Mme Hélène Mignon a fait observer qu'il y avait dans le dernier numéro de Convergence, mensuel du Secours populaire français, un article très intéressant sur la psychiatrie dans la rue.

Mme Geneviève Gueydan a souligné que le problème du nombre de places est ancien, même si les choses s'améliorent, avec 520 places spécifiquement destinées aux femmes sur les 4 000 places d'hébergement d'urgence et d'insertion. Deux espaces de solidarité et d'insertion offrent un accueil de jour d'une part aux femmes SDF très « cassées » et d'autre part aux victimes de violences.

On trouve aussi à Paris un grand nombre de femmes étrangères en grande précarité, en particulier parmi les demandeurs d'asile. À l'issue d'une procédure de 18 à 24 mois, les demandeuses sont en général déboutées et deviennent des sans-papiers. Or, si certaines disposaient d'une allocation de pré-demande d'asile, une fois déboutées elles n'ont plus rien et relèvent alors plutôt de la survie, grâce à l'aide publique (cf. hôtels payés par l'État via le Samu Social), au travail au noir et aussi parfois à la prostitution.

La Ville de Paris essaie de prendre en compte ces situations de précarité en apportant un certain nombre de réponses. Dans le cadre de ses allocations facultatives, le Centre d'action sociale mène des actions importantes à travers des dispositifs de complément de ressources destinés à essayer de compenser un coût de la vie particulièrement élevé, essentiellement en matière de logement. En 2002 a été créée par exemple, l'allocation logement pour familles monoparentales, d'un montant de 122 € par mois. En 2005, l'allocation logement « familles nombreuses » a été étendue aux familles de deux enfants. Il existe également des dispositifs « EDF Familles » et « EDF précarité ».

Beaucoup est fait également en direction des femmes précaires avec enfants, en particulier dans le domaine de la prévention. La PMI joue un rôle essentiel ; c'est le cas aussi du développement des modes de garde. Des aides sont aussi destinées aux enfants, en particulier pour le périscolaire. La ville mène également de nombreuses actions de soutien à la parentalité. Un certain nombre de structures, comme Enfant présent, s'investissent dans le champ de la prévention.

Se situant davantage dans le champ de l'urgence sociale, les internats scolaires permettent de prendre en charge des enfants en difficulté issus de familles monoparentales à très faibles ressources. Pour les enfants de classes primaires, la ville entretient une relation privilégiée avec un internat particulièrement adapté à l'accueil d'enfants ayant de gros retards scolaires. Pour les collèges et les lycées, elle fait appel à différents internats banalisés mais la ressource, déjà peu importante, tend à se tarir.

DONNÉES SOURCES:
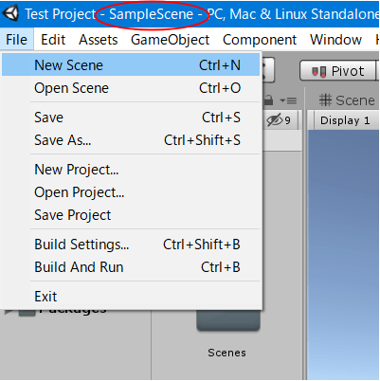Open the panel options menu icon
The image size is (380, 381).
click(288, 100)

LISTE DES CONSIGNES:
(A) Relevez tous les dispositifs d'aide nommés dans le paragraphe du texte sur la précarité à Paris qui commence par « La Ville de Paris essaie ».
(B) Poursuivez le texte sur la précarité à Paris à partir de sa dernière phrase.

RÉPONSES PAR NUMÉRO:
(A)
- l'allocation logement pour familles monoparentales
- l'allocation logement « familles nombreuses »
- « EDF Familles »
- « EDF précarité »

(B)
En réponse à Mme Martine Carrillon-Couvreur, qui demandait si cette action relevait de l'Aide sociale à l'enfance (ASE), Mme Odile Morilleau a indiqué que tel n'était pas exactement le cas, que les parents conservaient l'autorité parentale pleine et entière et qu'il s'agissait d'une action préventive et non d'un placement judiciaire.

Mme Geneviève Gueydan a ensuite insisté sur le rôle de la médecine scolaire en primaire en matière de prévention avant d'en venir à l'hébergement d'urgence, qui est un autre aspect de l'urgence sociale. Le centre d'action sociale gère deux CHRS accueillant des femmes avec enfants, pour un total de 330 places. Ils sont toujours pleins. 40 places sont également disponibles dans un centre d'hébergement d'urgence. La Ville aide des opérateurs associatifs à ouvrir des places supplémentaires à destination des femmes et cinq centres devraient ouvrir grâce à une aide à l'investissement. La ville cofinance également, à parité avec l'État, deux accueils de jour pour femmes SDF.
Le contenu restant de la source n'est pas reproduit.